Être en marge
La tolérance, au fond, c'est la marge entre l'acceptation et le rejet. C'est une zone tampon, un espace de sécurité, avant de sauter directement dans l'intolérance. A mon oreille ça flirte un peu trop avec le mépris. Le parallèle me saute aux yeux. Comme la tolérance, le mépris aussi se situe dans la marge. Entre le prendre et ne pas prendre, il y a le mal prendre, le mépris. Et comme les promenades en montagne, à trop se promener sur le bord de la falaise on y tombe, tôt ou tard.
L'intolérance
La tolérance n'est pas le contraire de l'intolérance. Ce serait plutôt l'intolérance qui est le contraire de la tolérance. La tolérance est une sorte de mépris qui se pare d'un sourire pour ne pas avoir l'air trop répréhensible. Dans le discours du tolérant on remarque toujours ces petites pointes: je ne suis pas raciste, MOI. Je paie mes impôts, MOI. Je ne vis pas au crochet de la société, MOI. Le tolérant est toujours mieux que ceux dont il tolère la présence. Il est toujours mieux parce qu'il considère que l'autre ne l'est pas. La tolérance a quelque chose qui pousse à ne pas en faire plus pour l'autre. La tolérance c'est la reconnaissance de son impuissance à pouvoir rejeter l'autre si on s'écoutait, si il n'y avait pas les conventions sociales.
L'accueil
Si donc la tolérance n'est pas le mot qui exprime le mieux notre pensée quand on désire se placer en opposition avec l'intolérance il faut alors en découvrir un autre. Pourquoi pas l'accueil. L'accueil implique quelque chose de plus actif. Il nécessite un rapprochement, des bras ouverts.
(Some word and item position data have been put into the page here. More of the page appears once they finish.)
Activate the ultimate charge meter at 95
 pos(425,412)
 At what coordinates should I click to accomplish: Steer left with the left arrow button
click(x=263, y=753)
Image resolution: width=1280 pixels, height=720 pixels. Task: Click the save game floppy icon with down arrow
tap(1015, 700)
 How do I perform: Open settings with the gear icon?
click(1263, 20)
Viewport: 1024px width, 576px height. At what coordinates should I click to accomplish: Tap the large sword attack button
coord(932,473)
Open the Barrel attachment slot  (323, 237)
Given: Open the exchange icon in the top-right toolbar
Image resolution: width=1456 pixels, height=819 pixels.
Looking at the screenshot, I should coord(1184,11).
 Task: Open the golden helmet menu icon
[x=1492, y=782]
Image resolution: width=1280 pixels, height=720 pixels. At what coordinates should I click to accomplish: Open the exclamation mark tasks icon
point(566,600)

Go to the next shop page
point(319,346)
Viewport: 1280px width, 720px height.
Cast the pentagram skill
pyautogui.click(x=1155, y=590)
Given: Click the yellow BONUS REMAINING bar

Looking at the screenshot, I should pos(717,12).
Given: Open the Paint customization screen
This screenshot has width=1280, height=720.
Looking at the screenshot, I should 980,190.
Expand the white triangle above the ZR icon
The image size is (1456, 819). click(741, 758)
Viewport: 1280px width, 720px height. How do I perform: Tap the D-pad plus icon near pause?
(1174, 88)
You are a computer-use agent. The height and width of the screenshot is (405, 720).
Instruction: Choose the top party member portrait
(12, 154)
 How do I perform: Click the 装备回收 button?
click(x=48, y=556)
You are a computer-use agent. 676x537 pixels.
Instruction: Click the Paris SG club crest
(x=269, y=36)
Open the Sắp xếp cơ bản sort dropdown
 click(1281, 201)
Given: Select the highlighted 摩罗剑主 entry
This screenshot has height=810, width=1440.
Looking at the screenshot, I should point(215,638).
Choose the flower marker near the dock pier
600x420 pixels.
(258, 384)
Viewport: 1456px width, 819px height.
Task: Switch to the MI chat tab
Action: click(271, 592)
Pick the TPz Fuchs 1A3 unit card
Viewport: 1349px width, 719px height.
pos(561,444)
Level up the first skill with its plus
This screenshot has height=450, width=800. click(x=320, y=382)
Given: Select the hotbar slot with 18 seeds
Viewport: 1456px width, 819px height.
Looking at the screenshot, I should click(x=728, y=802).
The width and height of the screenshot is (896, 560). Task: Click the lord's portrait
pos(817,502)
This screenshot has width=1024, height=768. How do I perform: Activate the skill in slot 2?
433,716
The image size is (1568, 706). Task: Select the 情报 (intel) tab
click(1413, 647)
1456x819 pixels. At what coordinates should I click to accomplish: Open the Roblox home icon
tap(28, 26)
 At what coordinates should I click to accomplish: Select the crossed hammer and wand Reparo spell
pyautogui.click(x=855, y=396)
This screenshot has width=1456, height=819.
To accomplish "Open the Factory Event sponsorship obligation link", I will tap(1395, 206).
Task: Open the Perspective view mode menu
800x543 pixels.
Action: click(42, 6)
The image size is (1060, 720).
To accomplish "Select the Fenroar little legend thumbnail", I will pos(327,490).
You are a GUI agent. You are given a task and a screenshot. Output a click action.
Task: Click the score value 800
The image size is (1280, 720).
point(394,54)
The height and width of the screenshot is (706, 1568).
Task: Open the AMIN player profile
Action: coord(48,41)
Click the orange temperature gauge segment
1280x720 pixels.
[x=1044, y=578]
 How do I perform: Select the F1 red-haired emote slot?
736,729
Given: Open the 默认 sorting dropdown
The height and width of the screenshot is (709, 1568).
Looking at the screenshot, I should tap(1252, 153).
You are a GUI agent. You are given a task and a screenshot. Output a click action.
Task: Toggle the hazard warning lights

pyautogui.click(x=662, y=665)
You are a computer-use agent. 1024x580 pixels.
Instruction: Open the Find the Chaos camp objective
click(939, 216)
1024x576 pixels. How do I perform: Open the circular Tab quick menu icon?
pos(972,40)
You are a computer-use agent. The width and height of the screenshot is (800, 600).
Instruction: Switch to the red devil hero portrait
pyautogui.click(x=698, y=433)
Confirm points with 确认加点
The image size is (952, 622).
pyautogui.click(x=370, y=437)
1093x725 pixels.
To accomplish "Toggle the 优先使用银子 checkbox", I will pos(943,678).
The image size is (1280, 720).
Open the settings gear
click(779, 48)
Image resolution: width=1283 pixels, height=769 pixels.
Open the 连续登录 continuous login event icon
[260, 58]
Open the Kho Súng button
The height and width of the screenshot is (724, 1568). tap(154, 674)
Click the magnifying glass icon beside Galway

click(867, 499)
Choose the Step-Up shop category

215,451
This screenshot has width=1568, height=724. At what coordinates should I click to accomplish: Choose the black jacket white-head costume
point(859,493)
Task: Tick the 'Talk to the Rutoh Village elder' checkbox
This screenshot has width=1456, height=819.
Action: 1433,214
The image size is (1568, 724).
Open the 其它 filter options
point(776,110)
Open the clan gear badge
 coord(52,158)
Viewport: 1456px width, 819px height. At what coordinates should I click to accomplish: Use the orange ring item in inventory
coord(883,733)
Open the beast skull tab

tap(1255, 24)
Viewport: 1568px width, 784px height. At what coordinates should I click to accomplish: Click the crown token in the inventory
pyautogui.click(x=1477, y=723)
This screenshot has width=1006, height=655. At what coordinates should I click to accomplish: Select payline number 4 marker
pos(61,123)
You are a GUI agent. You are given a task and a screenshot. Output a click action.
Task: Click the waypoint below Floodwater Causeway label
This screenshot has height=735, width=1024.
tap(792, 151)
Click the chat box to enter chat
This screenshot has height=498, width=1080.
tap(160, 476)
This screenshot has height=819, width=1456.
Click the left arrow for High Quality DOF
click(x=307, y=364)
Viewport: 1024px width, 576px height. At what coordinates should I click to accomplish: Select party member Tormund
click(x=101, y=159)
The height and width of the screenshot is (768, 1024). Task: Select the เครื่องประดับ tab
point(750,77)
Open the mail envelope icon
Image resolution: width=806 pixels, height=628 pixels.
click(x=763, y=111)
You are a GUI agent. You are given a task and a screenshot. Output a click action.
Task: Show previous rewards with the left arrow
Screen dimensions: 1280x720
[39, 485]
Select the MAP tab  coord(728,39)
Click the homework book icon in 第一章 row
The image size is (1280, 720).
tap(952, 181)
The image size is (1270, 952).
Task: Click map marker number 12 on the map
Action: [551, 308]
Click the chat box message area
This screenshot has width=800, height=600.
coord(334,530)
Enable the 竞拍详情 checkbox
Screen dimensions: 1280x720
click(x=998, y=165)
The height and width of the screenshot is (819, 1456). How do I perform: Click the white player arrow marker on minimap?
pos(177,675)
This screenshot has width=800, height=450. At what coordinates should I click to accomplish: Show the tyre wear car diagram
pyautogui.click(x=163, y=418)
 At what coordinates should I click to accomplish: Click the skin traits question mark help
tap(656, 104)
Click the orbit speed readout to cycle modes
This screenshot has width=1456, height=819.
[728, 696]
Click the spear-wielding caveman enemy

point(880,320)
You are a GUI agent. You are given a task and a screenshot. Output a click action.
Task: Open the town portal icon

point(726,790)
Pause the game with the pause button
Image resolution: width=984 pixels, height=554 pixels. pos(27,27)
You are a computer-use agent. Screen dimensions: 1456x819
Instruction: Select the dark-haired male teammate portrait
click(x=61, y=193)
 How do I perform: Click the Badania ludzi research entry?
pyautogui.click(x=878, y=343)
Quand on accueille l'autre, on l'accueille avec ses différences pas malgré elles. Quand on accueille l'autre on est responsable de lui. Responsable de son bonheur, responsable de son malheur. Ça nous force un peu, il me semble, à ce qu'il soit plus souvent dans le bonheur que dans le malheur. Parce que l'autre aussi est responsable de nous. Car il n'y a pas de Je s'il n'y a pas de Tu, comme le répète toujours Albert Jacquart. En rejetant l'autre, en refusant de l'accueillir, nous rejetons aussi l'instrument de notre propre bonheur.